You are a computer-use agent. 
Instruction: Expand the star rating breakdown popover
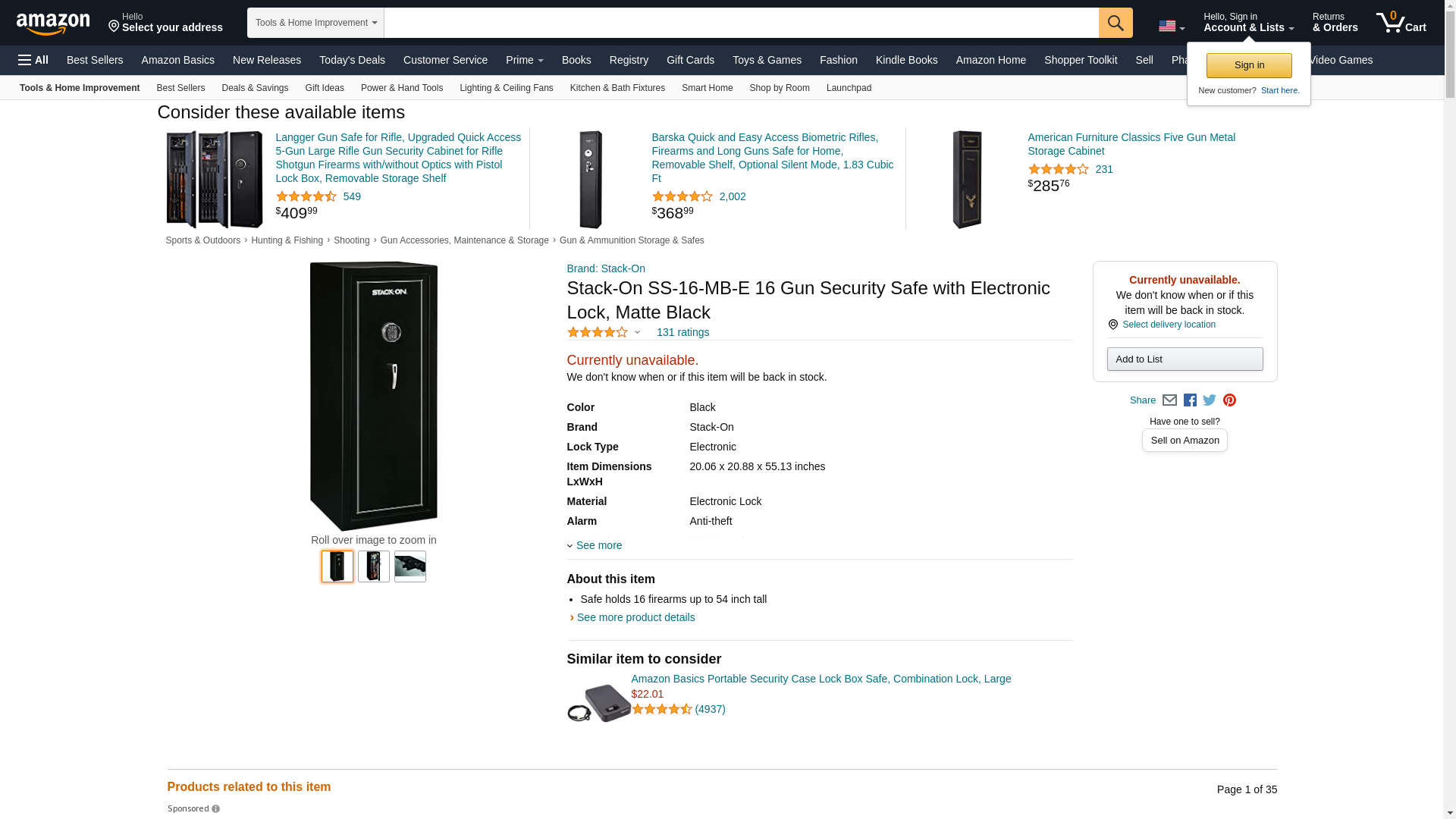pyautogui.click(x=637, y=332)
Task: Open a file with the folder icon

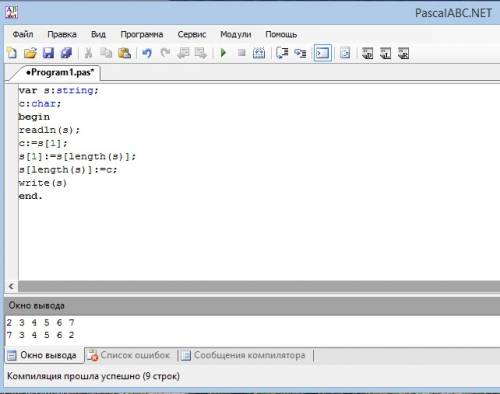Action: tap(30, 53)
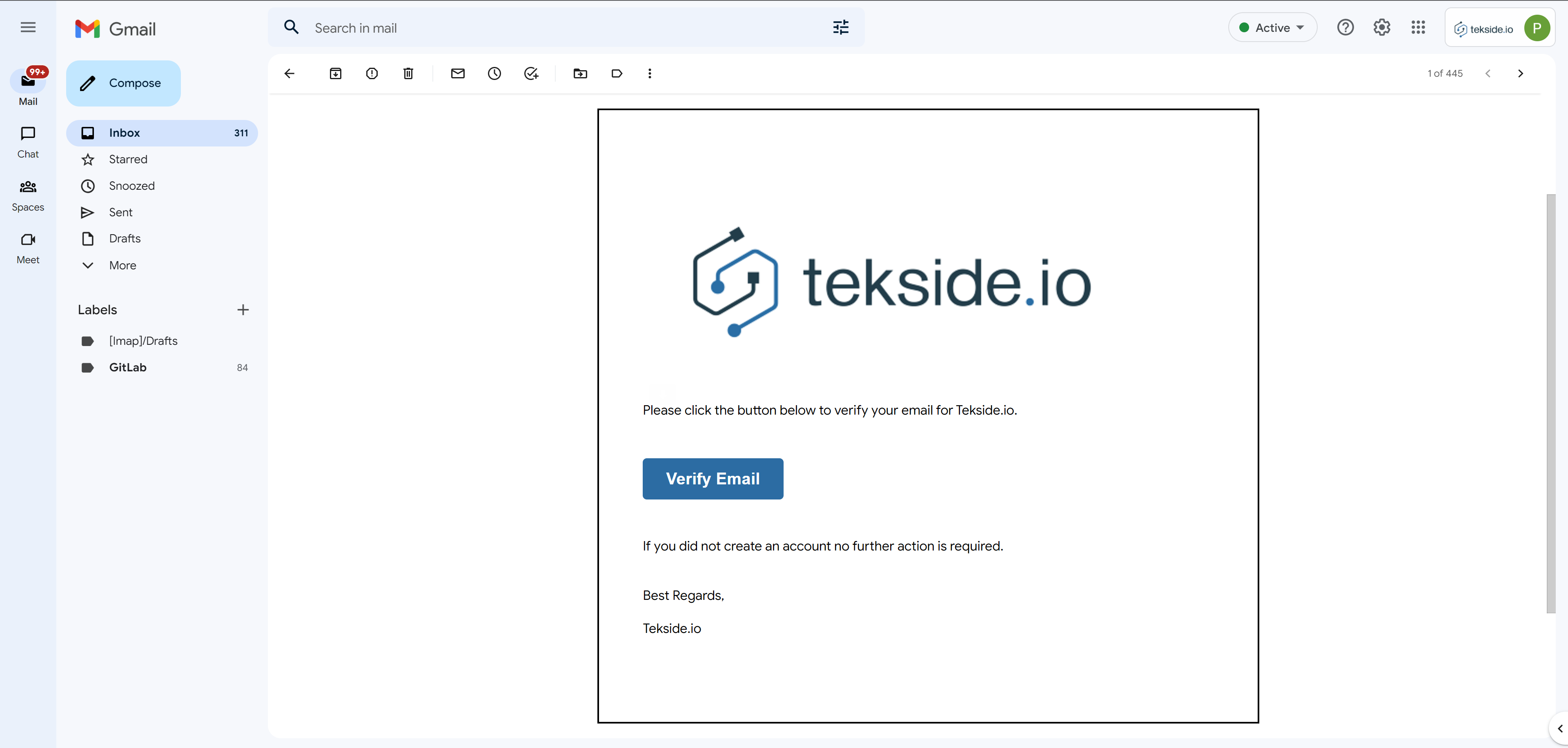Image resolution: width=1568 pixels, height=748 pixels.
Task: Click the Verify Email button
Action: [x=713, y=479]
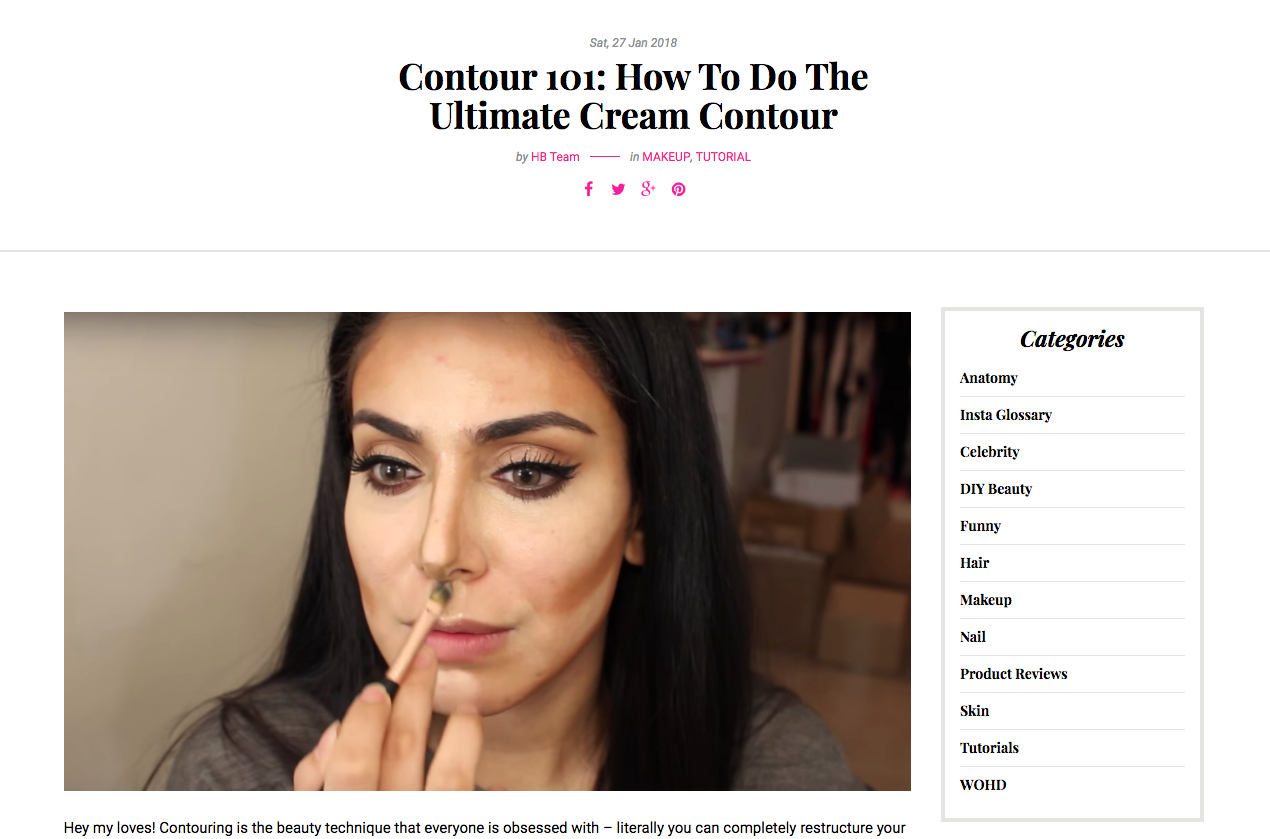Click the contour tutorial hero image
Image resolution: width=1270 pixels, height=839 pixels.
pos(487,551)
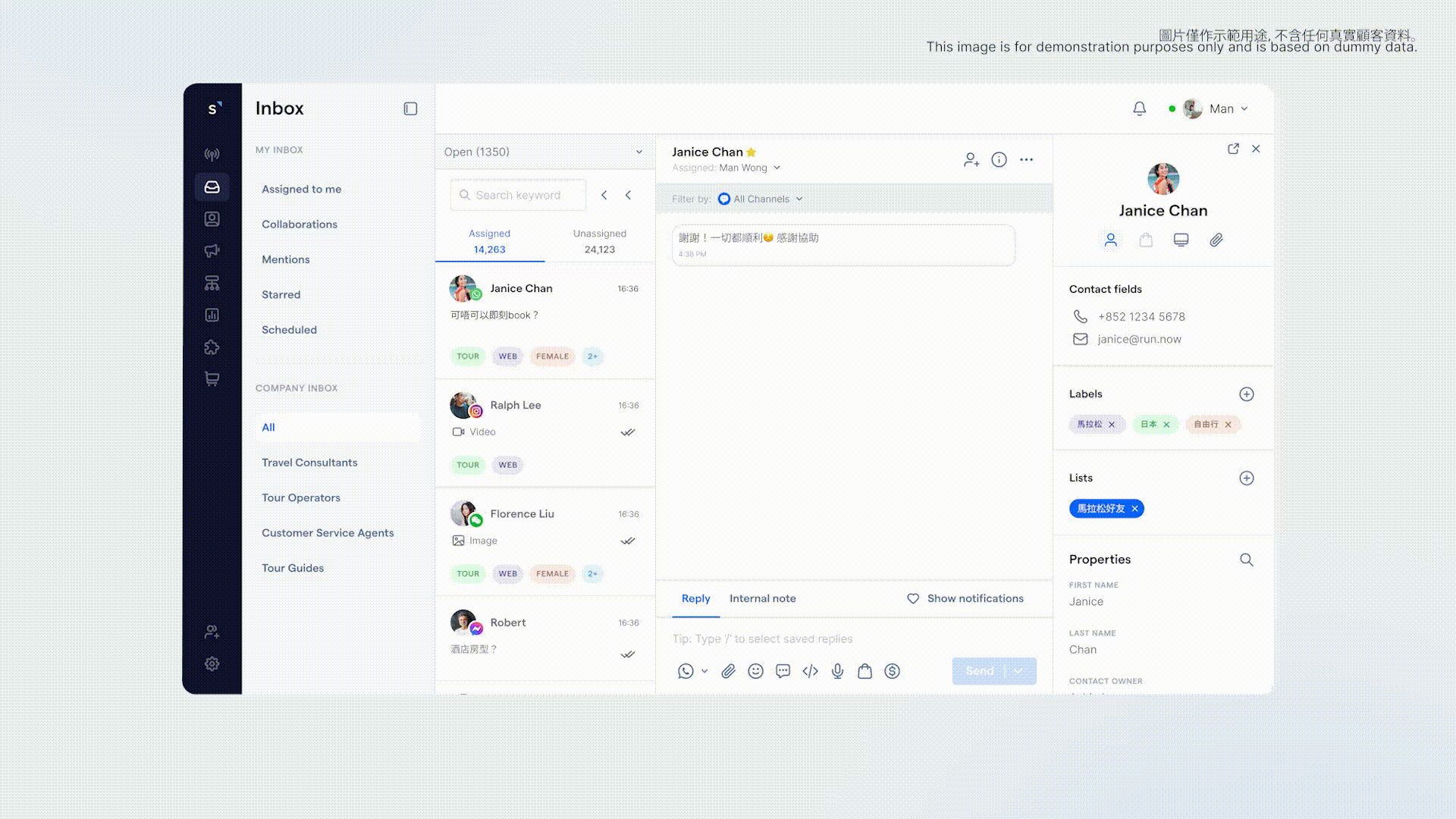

******

■ **GOAL OF THE EXERCISE**:
Rewrite all of the items above with "folder icon" replaced by "folder symbol" and everything else left unchanged. Leave the pictures out of your answer.

■ **EXERCISE SOLUTION**:
You are a computer-use agent. 
Instruction: Expand the star rating breakdown popover
pyautogui.click(x=637, y=332)
Task: Open a file with the folder symbol

Action: tap(30, 53)
Image resolution: width=1568 pixels, height=748 pixels.
Task: Click the Verify Email button
Action: [x=713, y=479]
Click the contour tutorial hero image
Image resolution: width=1270 pixels, height=839 pixels.
pos(487,551)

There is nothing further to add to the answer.